Should the spec address nesting limits?

Some Markdown implementations (like Sundown) will stop parsing inlines and blocks once the parser hits a certain nesting level. There are a couple reasons for this, but I think the most common one is preventing user-supplied Markdown from causing a stack overflow.

For example, here’s what the reference C implementation does if you supply it with 50000 nested emphasis inlines:

$ python -c 'print ("_*" * 25000) + "foo" + ("*_" * 25000)' | valgrind ./stmd > /dev/null
==8528== Memcheck, a memory error detector
==8528== Copyright (C) 2002-2013, and GNU GPL'd, by Julian Seward et al.
==8528== Using Valgrind-3.10.0.SVN and LibVEX; rerun with -h for copyright info
==8528== Command: ./stmd
==8528== 
==8528== Stack overflow in thread 1: can't grow stack to 0xfe116fec

Obviously not ideal when dealing with untrusted input, so should the spec address this by adding a “reasonable” limit on nesting levels for inlines / blocks, or should it be left up to implementers to decide? What should a parser do once it hits its nesting limit?

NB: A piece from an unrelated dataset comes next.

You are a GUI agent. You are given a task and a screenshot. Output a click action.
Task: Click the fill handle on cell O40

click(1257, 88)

Apart from maliciously constructed input, I think it’s even more likely that non-Markdown input such as binary files incorrectly interpreted as Markdown will cause implementations to fail in ways that no spec could ever predict.

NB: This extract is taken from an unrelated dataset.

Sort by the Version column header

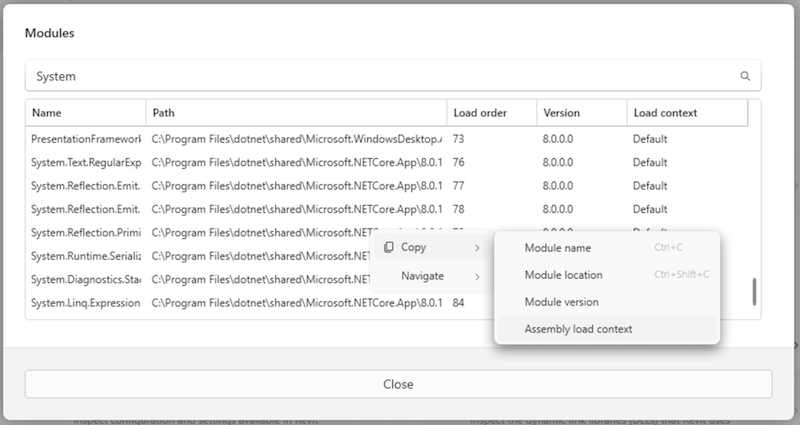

In practice there will always be limits for implementations. If it’s not a nesting limit, then it’s a document size limit. It depends on the implementation whether and when such a limit is hit. Some implementations might use tail-recursion or some other optimization and will never hit a nesting limit. Other implementations might be constrained by their hardware, platform or libraries and hit some limit much sooner. Most limits aren’t clear-cut and depend on too many factors.

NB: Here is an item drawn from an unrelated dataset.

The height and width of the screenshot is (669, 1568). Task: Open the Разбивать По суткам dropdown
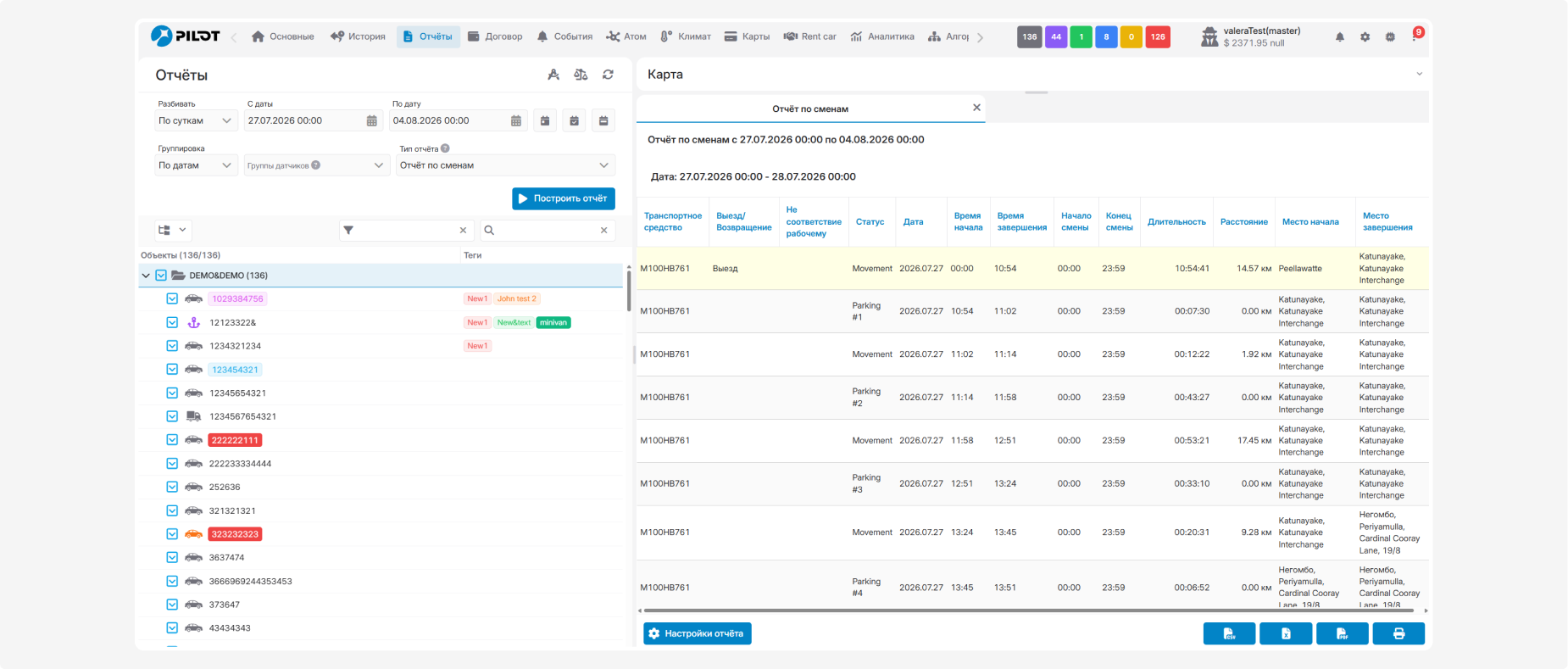tap(197, 121)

Therefore any limit that would be specified in the spec is too restrictive for some, and too liberal for others. In my opinion implementations should set their own limits, if possible at all, and simply fail if a limit is hit or a document can’t be rendered. Very few documents will ever hit these limits in any implementation.

I think the behavior when a document can’t be rendered must not be part of the spec either. Some implementations can decide to produce the part of the document that did succeed up to now, other implementations throw an exception or return an error code. There is no one-size-fits-all solution.

5 Likes

True, but the latter can be dealt with outside the implementation proper by checking the length of the input.

That seems reasonable to me, although I think we should be explicit about what a parser may take into account when deciding it can’t render the document as provided. Something that decides to stop parsing inlines after a certain depth a la Sundown should still be considered compliant, but something that refuses to render any documents containing "f"s shouldn’t.

Even better if a certain baseline level of functionality is guaranteed like “Parser behaviour is undefined when the nesting level passes 100.”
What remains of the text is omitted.